I happen to think you’re halfway there to solving a problem if you can acknowledge that you have one, and the reasons why you do. The other half, of course, is figuring out a solution.

Changing the way we do our work and the environment in which we do it are both helpful ways to combat procrastination because they force us to examine the external realities in our lives and the ways in which they affect our productivity. Learning how to design our workflow to fit our schedules, eliminating distractions and interruptions and breaking down projects into smaller pieces can help to control these outside factors so they’re not controlling us.

But what about those moments where it’s just you: alone in a room at a desk, completely organized and distraction-free, trying to figure out how a whole hour went by and the page before you is still blank?

What if the real problem is you?

Look, some people thrive under pressure and that’s great. Maybe you’re under a lot of pressure too. It’s normal and (in some cases) necessary. But at the root of that pressure is the underlying feeling of fear. Maybe you’re not capable of getting the project done on time. Maybe you’re not capable of completing the project.

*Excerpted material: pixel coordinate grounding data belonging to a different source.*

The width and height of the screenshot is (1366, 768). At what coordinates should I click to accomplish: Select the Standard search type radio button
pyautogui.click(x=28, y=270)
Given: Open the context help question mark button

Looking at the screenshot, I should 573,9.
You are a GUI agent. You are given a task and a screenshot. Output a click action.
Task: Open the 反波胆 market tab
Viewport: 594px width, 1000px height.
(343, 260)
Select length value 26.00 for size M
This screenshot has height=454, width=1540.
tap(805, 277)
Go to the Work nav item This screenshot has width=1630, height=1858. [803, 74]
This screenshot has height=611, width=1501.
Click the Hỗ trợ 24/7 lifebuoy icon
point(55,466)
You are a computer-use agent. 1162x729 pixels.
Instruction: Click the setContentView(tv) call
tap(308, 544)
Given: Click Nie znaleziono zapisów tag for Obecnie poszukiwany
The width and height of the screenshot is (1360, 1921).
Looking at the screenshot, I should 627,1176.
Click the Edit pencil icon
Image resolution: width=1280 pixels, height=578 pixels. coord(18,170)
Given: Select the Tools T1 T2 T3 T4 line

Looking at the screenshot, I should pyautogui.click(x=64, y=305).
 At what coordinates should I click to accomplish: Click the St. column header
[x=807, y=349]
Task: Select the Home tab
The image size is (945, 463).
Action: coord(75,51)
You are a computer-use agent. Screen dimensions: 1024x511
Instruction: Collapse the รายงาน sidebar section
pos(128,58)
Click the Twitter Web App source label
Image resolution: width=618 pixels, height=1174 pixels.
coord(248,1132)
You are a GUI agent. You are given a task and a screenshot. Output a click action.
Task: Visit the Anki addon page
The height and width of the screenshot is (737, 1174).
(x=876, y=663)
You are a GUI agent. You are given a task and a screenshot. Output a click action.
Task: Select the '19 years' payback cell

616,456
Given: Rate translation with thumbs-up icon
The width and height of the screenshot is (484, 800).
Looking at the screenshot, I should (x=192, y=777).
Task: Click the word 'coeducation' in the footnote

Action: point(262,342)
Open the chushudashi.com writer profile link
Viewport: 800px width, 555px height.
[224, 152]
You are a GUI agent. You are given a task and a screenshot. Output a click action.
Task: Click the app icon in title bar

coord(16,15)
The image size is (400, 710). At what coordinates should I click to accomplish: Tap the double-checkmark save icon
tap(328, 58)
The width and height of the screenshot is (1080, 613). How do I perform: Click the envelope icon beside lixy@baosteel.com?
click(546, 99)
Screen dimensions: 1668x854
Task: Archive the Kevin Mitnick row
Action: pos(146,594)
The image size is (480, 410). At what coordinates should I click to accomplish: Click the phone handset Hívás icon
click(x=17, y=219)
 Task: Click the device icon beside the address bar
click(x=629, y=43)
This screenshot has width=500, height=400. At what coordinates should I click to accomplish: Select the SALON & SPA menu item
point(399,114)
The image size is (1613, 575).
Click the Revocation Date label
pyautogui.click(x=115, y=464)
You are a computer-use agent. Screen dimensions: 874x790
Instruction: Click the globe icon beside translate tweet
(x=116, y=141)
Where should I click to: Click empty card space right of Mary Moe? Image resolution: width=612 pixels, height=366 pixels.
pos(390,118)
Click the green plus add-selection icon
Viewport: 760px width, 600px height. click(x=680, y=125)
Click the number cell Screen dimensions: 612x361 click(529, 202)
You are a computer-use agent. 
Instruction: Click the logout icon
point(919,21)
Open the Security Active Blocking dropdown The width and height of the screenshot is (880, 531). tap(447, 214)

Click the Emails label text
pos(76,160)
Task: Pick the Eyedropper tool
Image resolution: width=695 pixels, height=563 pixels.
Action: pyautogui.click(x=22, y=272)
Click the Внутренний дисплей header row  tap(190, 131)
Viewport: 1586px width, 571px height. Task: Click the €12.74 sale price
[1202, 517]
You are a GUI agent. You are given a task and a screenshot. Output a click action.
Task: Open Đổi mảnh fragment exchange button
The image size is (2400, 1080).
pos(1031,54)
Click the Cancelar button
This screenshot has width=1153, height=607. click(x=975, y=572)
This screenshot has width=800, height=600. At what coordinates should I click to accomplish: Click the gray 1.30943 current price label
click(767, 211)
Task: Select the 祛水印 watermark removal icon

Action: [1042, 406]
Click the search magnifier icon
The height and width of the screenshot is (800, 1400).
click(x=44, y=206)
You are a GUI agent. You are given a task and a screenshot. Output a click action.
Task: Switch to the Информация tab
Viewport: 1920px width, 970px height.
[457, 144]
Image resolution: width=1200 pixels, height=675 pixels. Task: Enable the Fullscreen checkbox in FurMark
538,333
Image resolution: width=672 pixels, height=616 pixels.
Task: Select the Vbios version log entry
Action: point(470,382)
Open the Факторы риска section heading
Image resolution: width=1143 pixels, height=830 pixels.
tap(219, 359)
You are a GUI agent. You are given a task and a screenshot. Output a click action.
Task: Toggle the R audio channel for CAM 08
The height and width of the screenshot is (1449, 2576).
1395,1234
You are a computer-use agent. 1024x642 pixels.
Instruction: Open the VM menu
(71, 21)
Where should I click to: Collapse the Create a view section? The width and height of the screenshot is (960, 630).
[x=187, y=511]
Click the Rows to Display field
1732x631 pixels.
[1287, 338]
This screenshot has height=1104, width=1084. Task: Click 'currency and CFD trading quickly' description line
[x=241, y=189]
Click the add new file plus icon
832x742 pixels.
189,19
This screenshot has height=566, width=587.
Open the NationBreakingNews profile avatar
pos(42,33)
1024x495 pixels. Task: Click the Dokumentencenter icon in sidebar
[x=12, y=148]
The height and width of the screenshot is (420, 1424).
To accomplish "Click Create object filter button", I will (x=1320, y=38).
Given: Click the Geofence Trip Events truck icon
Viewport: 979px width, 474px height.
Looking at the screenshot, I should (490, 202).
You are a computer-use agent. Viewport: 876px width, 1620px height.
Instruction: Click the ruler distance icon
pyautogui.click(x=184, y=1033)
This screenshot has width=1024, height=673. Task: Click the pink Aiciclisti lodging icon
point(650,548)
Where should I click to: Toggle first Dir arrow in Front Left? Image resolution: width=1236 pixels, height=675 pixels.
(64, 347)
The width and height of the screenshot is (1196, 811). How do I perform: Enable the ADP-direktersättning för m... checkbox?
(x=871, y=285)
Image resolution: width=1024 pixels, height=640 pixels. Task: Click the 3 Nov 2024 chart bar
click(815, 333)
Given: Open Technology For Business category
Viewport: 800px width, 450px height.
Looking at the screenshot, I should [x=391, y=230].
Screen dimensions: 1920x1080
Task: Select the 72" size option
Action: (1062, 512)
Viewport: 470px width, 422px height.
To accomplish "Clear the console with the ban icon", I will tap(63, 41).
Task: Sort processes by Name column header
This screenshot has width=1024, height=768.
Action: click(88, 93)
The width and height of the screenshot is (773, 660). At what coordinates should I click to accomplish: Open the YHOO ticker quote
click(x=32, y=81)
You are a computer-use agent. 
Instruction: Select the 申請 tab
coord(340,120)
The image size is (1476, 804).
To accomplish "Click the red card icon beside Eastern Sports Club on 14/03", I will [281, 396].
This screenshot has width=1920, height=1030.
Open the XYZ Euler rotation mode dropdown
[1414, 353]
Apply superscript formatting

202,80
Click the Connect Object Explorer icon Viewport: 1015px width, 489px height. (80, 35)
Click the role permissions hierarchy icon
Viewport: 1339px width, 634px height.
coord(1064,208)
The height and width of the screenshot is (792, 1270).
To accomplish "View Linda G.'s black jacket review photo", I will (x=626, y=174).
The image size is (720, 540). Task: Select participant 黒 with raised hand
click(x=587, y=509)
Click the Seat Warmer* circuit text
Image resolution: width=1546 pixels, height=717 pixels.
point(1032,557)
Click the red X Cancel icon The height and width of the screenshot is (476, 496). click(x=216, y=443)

Maybe you’re not capable of anything at all.

(You are, by the way. You’re awesome)

The fear, unfortunately, might always be there. We’re conditioned from an age to want to meet other people’s expectations, and the expectations we have of ourselves. But there are ways of tricking it so it no longer prevents us from getting things done.

For example, if you just can’t seem to get started on a project you may want to try hammering out a fast and sloppy version, just to get something down on paper. Give yourself a time limit and you’ll be surprised to see how fast the time actually goes.

Giving yourself time limits on difficult tasks as well can help you from feeling overwhelmed by a project’s breadth or scope. Or you may want to try things a little backwards and select a smaller, or easier project-related task to get the ball going.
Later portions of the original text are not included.